Exercise aim:
Report the lines of the data below that contain the string "three".

Raw data:
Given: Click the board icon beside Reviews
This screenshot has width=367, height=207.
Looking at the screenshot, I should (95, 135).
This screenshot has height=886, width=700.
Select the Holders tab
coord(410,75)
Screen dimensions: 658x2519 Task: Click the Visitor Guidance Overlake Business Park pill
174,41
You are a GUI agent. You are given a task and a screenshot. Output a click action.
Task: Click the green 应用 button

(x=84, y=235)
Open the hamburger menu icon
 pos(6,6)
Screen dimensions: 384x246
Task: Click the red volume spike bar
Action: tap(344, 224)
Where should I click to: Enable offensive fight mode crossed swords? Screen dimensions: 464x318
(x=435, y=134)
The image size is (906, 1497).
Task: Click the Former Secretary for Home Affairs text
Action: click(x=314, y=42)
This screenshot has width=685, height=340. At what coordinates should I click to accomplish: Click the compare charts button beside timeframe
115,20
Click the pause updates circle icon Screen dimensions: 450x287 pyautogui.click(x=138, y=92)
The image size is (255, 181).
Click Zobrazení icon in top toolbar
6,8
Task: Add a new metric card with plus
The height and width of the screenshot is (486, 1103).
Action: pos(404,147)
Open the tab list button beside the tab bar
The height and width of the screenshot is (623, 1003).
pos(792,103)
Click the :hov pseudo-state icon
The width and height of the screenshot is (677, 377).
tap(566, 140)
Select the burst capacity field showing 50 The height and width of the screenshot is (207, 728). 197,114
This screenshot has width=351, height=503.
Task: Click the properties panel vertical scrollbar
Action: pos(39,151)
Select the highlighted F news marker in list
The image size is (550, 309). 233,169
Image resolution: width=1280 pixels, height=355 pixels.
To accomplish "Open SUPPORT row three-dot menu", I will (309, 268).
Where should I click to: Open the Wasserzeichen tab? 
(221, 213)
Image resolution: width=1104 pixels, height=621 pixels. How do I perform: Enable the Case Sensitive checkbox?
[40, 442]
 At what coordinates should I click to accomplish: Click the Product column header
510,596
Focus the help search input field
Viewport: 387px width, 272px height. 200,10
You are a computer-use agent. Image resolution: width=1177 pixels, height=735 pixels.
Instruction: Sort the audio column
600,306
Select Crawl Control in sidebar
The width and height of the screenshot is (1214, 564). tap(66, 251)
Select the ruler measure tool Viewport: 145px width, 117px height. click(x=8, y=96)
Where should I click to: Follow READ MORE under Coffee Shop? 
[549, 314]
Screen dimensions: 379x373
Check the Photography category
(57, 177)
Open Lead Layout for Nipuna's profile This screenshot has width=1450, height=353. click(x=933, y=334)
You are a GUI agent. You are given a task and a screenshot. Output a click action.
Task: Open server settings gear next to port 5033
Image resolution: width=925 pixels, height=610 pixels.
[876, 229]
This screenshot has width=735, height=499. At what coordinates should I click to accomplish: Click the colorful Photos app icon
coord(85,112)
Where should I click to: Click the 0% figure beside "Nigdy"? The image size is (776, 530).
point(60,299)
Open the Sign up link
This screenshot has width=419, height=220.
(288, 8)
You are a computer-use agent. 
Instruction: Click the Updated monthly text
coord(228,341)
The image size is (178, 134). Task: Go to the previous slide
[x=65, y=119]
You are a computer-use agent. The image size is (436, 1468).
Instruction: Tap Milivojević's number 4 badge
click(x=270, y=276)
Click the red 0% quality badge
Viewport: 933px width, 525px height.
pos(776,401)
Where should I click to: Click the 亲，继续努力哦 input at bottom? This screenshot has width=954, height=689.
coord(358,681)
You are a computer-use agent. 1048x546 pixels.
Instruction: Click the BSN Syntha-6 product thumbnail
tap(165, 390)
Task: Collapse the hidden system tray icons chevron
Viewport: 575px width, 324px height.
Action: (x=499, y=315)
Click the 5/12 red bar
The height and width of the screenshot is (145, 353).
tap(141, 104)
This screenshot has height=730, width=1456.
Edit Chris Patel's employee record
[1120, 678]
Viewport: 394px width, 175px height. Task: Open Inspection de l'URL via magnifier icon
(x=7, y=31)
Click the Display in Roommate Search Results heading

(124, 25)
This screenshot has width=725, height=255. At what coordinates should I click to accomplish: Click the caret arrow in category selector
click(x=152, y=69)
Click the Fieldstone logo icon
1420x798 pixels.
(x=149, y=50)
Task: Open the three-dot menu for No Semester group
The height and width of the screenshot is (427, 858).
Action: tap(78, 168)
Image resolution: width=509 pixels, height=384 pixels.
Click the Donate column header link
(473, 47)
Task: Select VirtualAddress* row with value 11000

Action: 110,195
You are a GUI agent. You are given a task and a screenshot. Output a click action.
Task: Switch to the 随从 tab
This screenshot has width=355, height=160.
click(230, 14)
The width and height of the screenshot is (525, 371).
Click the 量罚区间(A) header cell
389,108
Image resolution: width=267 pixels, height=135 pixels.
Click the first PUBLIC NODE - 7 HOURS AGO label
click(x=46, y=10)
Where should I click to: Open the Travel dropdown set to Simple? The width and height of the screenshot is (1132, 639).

Output:
To accomplish "Open SUPPORT row three-dot menu", I will (309, 268).
Task: Open the three-dot menu for No Semester group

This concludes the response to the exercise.